### EXERCISE AIM:
Can you turn every line of the records below into a numbered list, leaving out any blank lines?
--------------------
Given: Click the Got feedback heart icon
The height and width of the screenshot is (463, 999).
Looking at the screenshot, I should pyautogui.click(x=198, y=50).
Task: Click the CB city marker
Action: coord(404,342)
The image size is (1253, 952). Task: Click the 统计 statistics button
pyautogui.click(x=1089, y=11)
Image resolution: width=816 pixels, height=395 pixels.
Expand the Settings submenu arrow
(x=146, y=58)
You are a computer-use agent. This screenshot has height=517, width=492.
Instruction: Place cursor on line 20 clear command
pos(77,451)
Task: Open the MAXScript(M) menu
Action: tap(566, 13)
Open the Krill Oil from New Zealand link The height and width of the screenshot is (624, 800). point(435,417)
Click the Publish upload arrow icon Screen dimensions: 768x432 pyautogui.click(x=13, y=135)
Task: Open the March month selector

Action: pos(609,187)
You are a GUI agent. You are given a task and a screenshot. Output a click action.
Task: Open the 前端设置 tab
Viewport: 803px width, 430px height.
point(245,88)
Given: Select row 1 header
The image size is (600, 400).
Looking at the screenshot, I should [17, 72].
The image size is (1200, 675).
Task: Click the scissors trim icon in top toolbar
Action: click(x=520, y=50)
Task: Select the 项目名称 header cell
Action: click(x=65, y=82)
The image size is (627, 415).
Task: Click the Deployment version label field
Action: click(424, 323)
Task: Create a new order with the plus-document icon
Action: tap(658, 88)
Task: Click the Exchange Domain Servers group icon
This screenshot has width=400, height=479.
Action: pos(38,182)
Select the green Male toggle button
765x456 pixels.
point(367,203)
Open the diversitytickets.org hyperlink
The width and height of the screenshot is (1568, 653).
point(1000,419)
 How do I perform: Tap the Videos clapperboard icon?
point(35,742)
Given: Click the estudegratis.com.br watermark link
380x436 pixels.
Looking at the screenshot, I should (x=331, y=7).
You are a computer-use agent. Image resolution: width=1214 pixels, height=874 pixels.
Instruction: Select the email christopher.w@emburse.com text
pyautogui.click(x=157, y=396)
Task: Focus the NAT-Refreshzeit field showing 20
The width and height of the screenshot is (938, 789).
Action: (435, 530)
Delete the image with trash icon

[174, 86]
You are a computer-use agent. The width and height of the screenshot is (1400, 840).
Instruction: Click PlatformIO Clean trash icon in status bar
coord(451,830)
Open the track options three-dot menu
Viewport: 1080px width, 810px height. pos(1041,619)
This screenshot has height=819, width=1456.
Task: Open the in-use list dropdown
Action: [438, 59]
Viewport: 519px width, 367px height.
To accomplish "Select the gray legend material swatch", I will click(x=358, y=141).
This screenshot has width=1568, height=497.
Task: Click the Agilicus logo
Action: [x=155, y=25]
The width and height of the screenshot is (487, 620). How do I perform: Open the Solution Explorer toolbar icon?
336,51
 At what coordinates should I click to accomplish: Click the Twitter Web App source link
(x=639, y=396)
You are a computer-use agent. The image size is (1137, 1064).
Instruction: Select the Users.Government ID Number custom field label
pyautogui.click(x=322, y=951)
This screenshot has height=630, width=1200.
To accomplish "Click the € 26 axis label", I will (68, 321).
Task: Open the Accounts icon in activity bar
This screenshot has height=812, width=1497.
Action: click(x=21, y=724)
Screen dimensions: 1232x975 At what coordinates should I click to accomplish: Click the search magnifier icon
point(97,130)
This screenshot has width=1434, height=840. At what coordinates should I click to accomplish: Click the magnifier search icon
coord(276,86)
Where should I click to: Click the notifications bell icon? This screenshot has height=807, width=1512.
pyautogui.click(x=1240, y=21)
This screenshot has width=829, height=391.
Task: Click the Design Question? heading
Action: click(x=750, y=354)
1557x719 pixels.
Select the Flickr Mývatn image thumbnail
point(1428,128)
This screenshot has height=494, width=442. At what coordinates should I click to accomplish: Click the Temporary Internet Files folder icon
--------------------
### WRITTEN RESPONSE:
1. Given: Click the Got feedback heart icon
2. The height and width of the screenshot is (463, 999).
3. Looking at the screenshot, I should pyautogui.click(x=198, y=50).
4. Task: Click the CB city marker
5. Action: coord(404,342)
6. The image size is (1253, 952). Task: Click the 统计 statistics button
7. pyautogui.click(x=1089, y=11)
8. Image resolution: width=816 pixels, height=395 pixels.
9. Expand the Settings submenu arrow
10. (x=146, y=58)
11. You are a computer-use agent. This screenshot has height=517, width=492.
12. Instruction: Place cursor on line 20 clear command
13. pos(77,451)
14. Task: Open the MAXScript(M) menu
15. Action: tap(566, 13)
16. Open the Krill Oil from New Zealand link The height and width of the screenshot is (624, 800). point(435,417)
17. Click the Publish upload arrow icon Screen dimensions: 768x432 pyautogui.click(x=13, y=135)
18. Task: Open the March month selector
19. Action: pos(609,187)
20. You are a GUI agent. You are given a task and a screenshot. Output a click action.
21. Task: Open the 前端设置 tab
22. Viewport: 803px width, 430px height.
23. point(245,88)
24. Given: Select row 1 header
25. The image size is (600, 400).
26. Looking at the screenshot, I should [17, 72].
27. The image size is (1200, 675).
28. Task: Click the scissors trim icon in top toolbar
29. Action: click(x=520, y=50)
30. Task: Select the 项目名称 header cell
31. Action: click(x=65, y=82)
32. The image size is (627, 415).
33. Task: Click the Deployment version label field
34. Action: click(424, 323)
35. Task: Create a new order with the plus-document icon
36. Action: tap(658, 88)
37. Task: Click the Exchange Domain Servers group icon
38. This screenshot has width=400, height=479.
39. Action: pos(38,182)
40. Select the green Male toggle button
41. 765x456 pixels.
42. point(367,203)
43. Open the diversitytickets.org hyperlink
44. The width and height of the screenshot is (1568, 653).
45. point(1000,419)
46.  How do I perform: Tap the Videos clapperboard icon?
47. point(35,742)
48. Given: Click the estudegratis.com.br watermark link
49. 380x436 pixels.
50. Looking at the screenshot, I should (x=331, y=7).
51. You are a computer-use agent. Image resolution: width=1214 pixels, height=874 pixels.
52. Instruction: Select the email christopher.w@emburse.com text
53. pyautogui.click(x=157, y=396)
54. Task: Focus the NAT-Refreshzeit field showing 20
55. The width and height of the screenshot is (938, 789).
56. Action: (435, 530)
57. Delete the image with trash icon
58. [174, 86]
59. You are a computer-use agent. The width and height of the screenshot is (1400, 840).
60. Instruction: Click PlatformIO Clean trash icon in status bar
61. coord(451,830)
62. Open the track options three-dot menu
63. Viewport: 1080px width, 810px height. pos(1041,619)
64. This screenshot has height=819, width=1456.
65. Task: Open the in-use list dropdown
66. Action: [438, 59]
67. Viewport: 519px width, 367px height.
68. To accomplish "Select the gray legend material swatch", I will click(x=358, y=141).
69. This screenshot has width=1568, height=497.
70. Task: Click the Agilicus logo
71. Action: [x=155, y=25]
72. The width and height of the screenshot is (487, 620). How do I perform: Open the Solution Explorer toolbar icon?
73. 336,51
74.  At what coordinates should I click to accomplish: Click the Twitter Web App source link
75. (x=639, y=396)
76. You are a computer-use agent. The image size is (1137, 1064).
77. Instruction: Select the Users.Government ID Number custom field label
78. pyautogui.click(x=322, y=951)
79. This screenshot has height=630, width=1200.
80. To accomplish "Click the € 26 axis label", I will (68, 321).
81. Task: Open the Accounts icon in activity bar
82. This screenshot has height=812, width=1497.
83. Action: click(x=21, y=724)
84. Screen dimensions: 1232x975 At what coordinates should I click to accomplish: Click the search magnifier icon
85. point(97,130)
86. This screenshot has width=1434, height=840. At what coordinates should I click to accomplish: Click the magnifier search icon
87. coord(276,86)
88. Where should I click to: Click the notifications bell icon? This screenshot has height=807, width=1512.
89. pyautogui.click(x=1240, y=21)
90. This screenshot has width=829, height=391.
91. Task: Click the Design Question? heading
92. Action: click(x=750, y=354)
93. 1557x719 pixels.
94. Select the Flickr Mývatn image thumbnail
95. point(1428,128)
96. This screenshot has height=494, width=442. At what coordinates should I click to accomplish: Click the Temporary Internet Files folder icon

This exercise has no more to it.